● **Instructions for the task**
From the entries that follow, reproduce exactly and only the lines from the line with "Task: Click Open" to the line with "The image size is (1080, 467).", endpoints included.

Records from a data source
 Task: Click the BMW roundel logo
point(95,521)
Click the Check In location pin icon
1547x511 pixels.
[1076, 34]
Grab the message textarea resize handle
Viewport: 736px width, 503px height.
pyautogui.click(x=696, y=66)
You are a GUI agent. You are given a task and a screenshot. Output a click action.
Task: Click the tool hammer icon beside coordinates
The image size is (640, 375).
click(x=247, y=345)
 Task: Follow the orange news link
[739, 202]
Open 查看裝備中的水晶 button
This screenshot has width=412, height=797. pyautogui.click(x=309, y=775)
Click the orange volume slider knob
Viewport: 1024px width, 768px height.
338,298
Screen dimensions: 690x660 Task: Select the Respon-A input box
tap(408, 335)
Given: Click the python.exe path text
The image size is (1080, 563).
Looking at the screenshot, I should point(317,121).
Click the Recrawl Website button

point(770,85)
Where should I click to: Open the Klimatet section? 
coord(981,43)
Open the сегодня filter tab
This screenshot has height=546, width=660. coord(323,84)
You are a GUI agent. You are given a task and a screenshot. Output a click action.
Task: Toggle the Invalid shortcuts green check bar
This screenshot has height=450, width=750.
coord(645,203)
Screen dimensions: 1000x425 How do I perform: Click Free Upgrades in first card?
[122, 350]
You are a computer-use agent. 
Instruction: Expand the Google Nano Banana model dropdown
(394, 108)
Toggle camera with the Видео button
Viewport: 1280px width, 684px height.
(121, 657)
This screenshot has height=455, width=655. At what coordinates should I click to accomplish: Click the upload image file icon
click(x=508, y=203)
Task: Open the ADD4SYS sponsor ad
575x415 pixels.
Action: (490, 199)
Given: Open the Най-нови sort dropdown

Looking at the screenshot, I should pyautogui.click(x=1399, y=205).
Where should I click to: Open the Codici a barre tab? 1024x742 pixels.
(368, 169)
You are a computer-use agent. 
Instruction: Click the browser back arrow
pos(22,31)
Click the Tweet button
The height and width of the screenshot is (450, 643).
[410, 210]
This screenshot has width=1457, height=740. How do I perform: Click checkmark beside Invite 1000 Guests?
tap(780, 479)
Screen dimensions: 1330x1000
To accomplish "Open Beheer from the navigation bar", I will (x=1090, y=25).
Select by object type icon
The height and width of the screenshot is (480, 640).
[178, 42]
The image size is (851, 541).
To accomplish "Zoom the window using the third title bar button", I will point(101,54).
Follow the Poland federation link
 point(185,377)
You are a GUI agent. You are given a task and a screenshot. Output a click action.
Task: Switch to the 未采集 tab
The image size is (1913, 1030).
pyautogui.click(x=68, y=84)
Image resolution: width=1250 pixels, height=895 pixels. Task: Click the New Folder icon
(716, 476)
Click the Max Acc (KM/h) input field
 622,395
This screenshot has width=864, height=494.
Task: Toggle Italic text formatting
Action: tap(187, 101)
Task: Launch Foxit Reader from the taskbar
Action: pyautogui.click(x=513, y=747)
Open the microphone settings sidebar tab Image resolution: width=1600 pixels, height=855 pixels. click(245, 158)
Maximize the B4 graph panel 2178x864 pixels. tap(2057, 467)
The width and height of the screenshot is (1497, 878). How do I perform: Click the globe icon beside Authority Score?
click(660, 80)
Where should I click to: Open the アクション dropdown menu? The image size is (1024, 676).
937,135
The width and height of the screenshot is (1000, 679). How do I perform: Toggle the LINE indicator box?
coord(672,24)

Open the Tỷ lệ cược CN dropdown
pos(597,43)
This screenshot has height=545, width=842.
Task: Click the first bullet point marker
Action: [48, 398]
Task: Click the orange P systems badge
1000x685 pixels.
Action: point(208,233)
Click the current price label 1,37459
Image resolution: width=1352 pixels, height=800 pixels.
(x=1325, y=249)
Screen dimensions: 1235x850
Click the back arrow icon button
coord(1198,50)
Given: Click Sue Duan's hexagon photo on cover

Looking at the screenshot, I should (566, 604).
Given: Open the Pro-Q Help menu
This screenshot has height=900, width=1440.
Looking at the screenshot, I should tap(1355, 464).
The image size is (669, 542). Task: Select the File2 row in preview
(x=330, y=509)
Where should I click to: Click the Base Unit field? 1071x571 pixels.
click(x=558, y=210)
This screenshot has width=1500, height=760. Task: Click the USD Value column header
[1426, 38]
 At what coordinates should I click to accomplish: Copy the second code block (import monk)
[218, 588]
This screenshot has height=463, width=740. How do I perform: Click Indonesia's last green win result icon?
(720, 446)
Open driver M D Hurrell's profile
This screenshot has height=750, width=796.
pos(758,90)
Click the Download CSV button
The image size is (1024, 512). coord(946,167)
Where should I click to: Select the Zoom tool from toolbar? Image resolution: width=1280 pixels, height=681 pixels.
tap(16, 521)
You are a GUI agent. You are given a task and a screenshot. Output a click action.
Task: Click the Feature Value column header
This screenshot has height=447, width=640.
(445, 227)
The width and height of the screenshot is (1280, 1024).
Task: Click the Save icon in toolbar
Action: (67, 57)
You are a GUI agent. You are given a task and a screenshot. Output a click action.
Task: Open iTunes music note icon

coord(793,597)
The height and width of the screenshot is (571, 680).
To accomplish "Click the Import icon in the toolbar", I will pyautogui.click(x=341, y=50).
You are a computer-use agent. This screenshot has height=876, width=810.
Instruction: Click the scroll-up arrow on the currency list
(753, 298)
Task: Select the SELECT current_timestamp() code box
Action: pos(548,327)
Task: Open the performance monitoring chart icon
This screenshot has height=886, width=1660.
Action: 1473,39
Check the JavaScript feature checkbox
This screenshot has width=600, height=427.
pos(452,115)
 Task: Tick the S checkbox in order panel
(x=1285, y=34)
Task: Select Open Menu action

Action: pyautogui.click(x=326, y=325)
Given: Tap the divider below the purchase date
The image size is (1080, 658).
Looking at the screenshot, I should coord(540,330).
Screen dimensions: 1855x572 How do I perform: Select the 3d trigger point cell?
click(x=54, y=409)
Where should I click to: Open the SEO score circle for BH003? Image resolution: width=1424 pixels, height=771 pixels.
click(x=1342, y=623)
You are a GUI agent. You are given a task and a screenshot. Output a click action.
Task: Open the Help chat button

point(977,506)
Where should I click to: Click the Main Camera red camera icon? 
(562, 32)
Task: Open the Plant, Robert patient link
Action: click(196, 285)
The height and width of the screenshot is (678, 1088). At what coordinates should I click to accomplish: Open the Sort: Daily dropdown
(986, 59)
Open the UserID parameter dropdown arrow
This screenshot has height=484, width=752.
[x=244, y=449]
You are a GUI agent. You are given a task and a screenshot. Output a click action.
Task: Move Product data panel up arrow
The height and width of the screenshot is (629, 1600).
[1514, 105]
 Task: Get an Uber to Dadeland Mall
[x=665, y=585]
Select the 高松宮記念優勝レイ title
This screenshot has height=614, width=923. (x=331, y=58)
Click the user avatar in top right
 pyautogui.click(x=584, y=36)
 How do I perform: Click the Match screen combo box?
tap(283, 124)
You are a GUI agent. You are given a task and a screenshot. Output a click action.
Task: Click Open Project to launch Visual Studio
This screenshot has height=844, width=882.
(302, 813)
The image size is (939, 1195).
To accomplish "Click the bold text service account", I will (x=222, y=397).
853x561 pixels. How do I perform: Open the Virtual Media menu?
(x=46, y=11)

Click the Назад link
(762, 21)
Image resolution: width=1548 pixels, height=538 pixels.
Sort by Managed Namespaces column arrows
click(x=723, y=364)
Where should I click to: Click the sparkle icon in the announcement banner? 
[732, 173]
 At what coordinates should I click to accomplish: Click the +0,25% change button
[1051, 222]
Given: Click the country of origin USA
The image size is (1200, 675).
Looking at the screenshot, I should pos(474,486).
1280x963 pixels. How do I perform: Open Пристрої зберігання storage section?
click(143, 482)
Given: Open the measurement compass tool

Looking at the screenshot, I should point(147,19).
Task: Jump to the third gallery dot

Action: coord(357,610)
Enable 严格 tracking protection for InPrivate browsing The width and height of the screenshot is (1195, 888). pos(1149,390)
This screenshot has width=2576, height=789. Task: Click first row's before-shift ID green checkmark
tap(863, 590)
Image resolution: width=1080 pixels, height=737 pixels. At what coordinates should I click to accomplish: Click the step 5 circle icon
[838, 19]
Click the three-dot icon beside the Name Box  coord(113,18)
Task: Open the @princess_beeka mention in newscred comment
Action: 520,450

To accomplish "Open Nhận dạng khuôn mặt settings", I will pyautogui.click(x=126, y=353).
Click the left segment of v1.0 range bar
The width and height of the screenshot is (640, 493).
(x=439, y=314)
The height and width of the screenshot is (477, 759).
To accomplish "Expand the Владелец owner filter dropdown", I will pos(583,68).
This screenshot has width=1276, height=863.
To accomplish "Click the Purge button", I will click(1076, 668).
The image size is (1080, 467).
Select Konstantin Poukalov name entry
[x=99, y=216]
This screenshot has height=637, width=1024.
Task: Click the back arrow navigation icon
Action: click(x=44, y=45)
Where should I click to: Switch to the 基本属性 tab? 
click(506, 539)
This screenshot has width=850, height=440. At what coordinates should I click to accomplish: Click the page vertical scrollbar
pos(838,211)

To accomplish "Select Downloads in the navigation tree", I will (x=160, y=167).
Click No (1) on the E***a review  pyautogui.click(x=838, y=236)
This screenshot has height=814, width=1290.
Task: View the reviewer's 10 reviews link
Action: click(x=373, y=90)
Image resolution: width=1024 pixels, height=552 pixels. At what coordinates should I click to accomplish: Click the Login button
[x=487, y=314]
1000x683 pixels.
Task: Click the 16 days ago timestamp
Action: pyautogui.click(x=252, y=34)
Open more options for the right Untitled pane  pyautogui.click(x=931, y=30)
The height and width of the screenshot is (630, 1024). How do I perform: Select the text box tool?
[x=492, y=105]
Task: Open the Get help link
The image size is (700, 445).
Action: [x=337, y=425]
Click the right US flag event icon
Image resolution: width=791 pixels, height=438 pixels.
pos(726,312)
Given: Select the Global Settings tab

● **Solution**
Task: Click Open Project to launch Visual Studio
This screenshot has height=844, width=882.
(302, 813)
The image size is (939, 1195).
To accomplish "Click the bold text service account", I will (x=222, y=397).
853x561 pixels. How do I perform: Open the Virtual Media menu?
(x=46, y=11)

Click the Назад link
(762, 21)
Image resolution: width=1548 pixels, height=538 pixels.
Sort by Managed Namespaces column arrows
click(x=723, y=364)
Where should I click to: Click the sparkle icon in the announcement banner? 
[732, 173]
 At what coordinates should I click to accomplish: Click the +0,25% change button
[1051, 222]
Given: Click the country of origin USA
The image size is (1200, 675).
Looking at the screenshot, I should pos(474,486).
1280x963 pixels. How do I perform: Open Пристрої зберігання storage section?
click(143, 482)
Given: Open the measurement compass tool

Looking at the screenshot, I should point(147,19).
Task: Jump to the third gallery dot

Action: coord(357,610)
Enable 严格 tracking protection for InPrivate browsing The width and height of the screenshot is (1195, 888). pos(1149,390)
This screenshot has width=2576, height=789. Task: Click first row's before-shift ID green checkmark
tap(863, 590)
Image resolution: width=1080 pixels, height=737 pixels. At what coordinates should I click to accomplish: Click the step 5 circle icon
[838, 19]
Click the three-dot icon beside the Name Box  coord(113,18)
Task: Open the @princess_beeka mention in newscred comment
Action: 520,450

To accomplish "Open Nhận dạng khuôn mặt settings", I will pyautogui.click(x=126, y=353).
Click the left segment of v1.0 range bar
The width and height of the screenshot is (640, 493).
(x=439, y=314)
The height and width of the screenshot is (477, 759).
To accomplish "Expand the Владелец owner filter dropdown", I will pos(583,68).
This screenshot has width=1276, height=863.
To accomplish "Click the Purge button", I will click(1076, 668).
The image size is (1080, 467).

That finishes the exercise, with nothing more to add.